***** Data provided *****
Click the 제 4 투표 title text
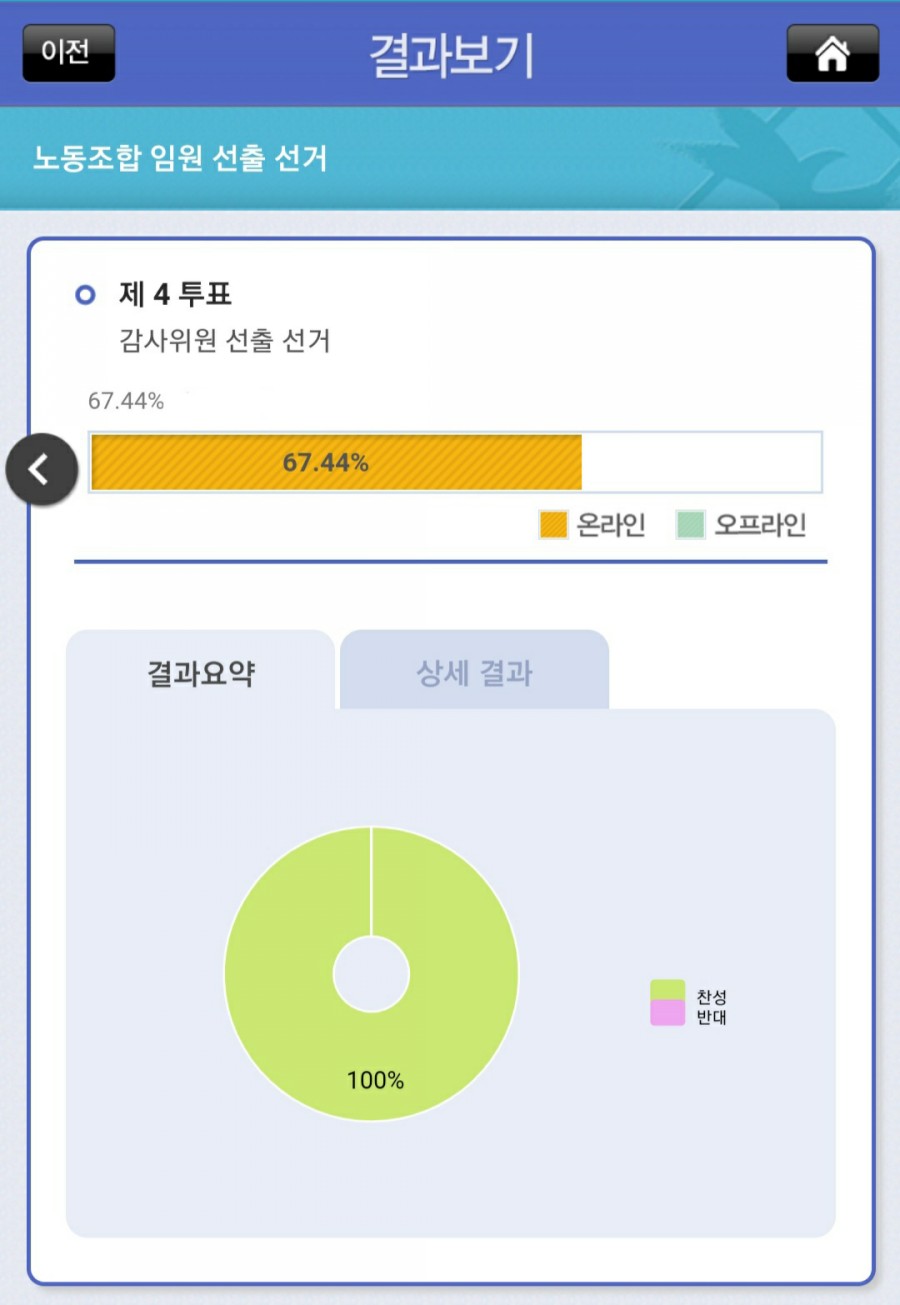This screenshot has height=1305, width=900. [175, 295]
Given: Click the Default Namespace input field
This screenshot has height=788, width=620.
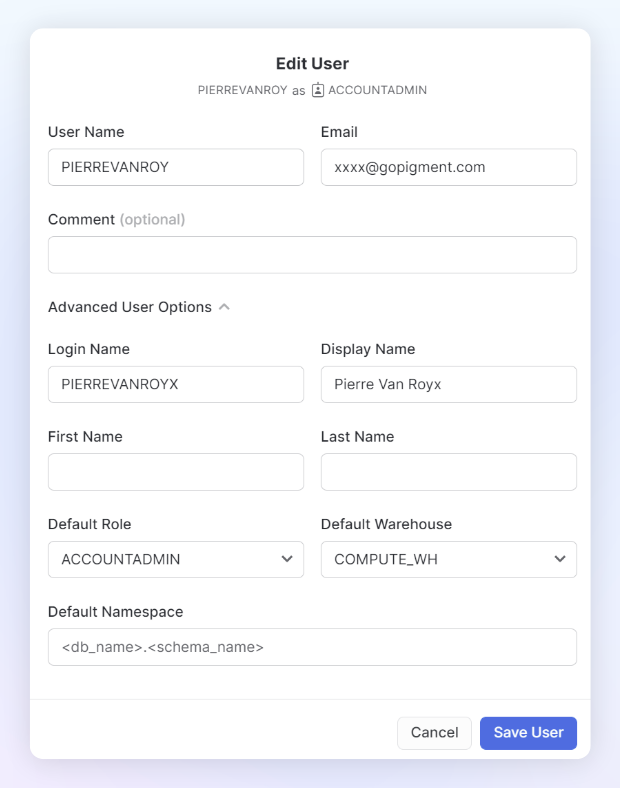Looking at the screenshot, I should click(x=312, y=647).
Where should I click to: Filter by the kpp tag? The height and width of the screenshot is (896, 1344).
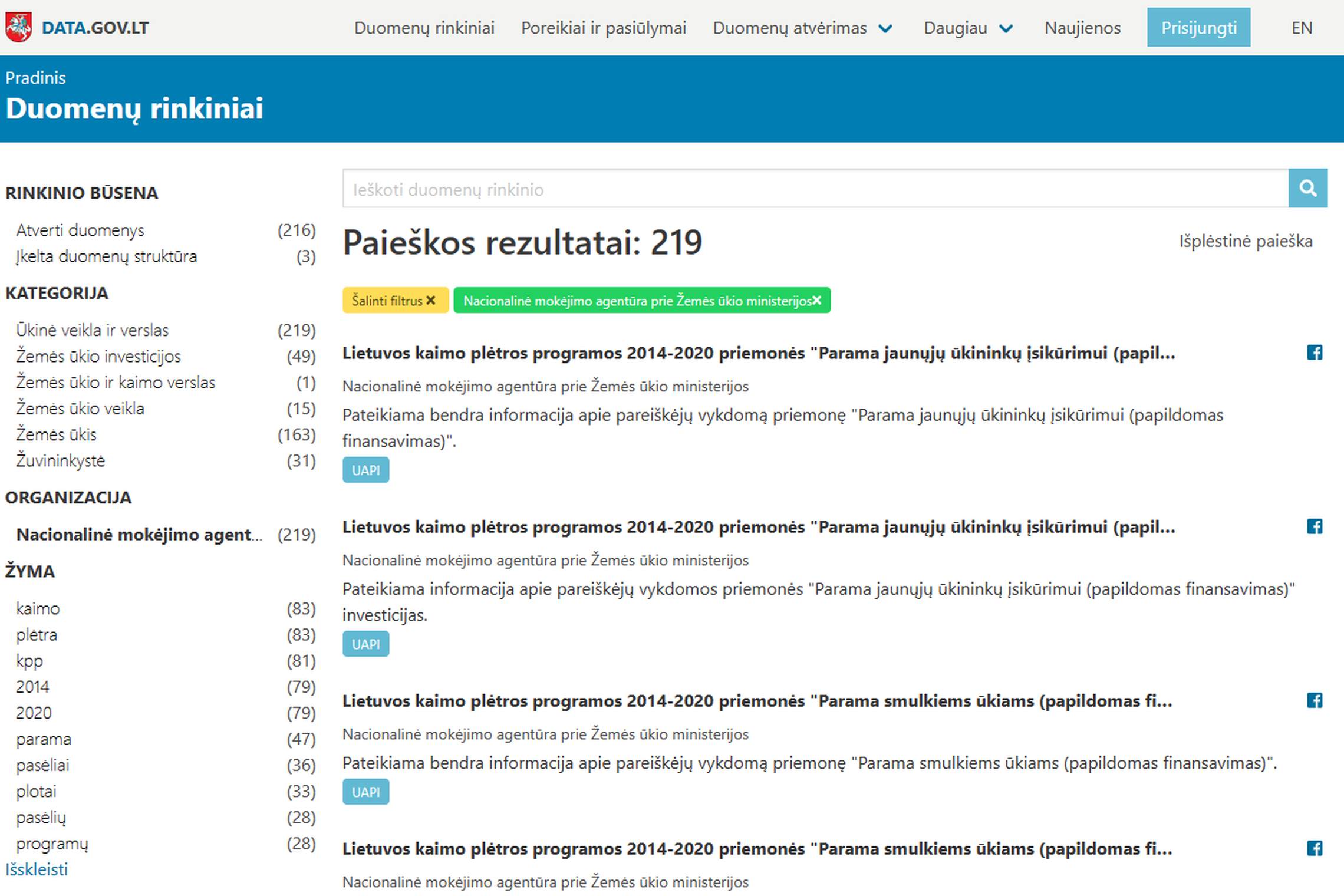pos(29,661)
*****
Only the lines from the one containing "Where should I" through the last line of the entries, both included, should be repeated exactly, and the pictures should be left out.

Where should I click to: Filter by the kpp tag? The height and width of the screenshot is (896, 1344).
pos(29,661)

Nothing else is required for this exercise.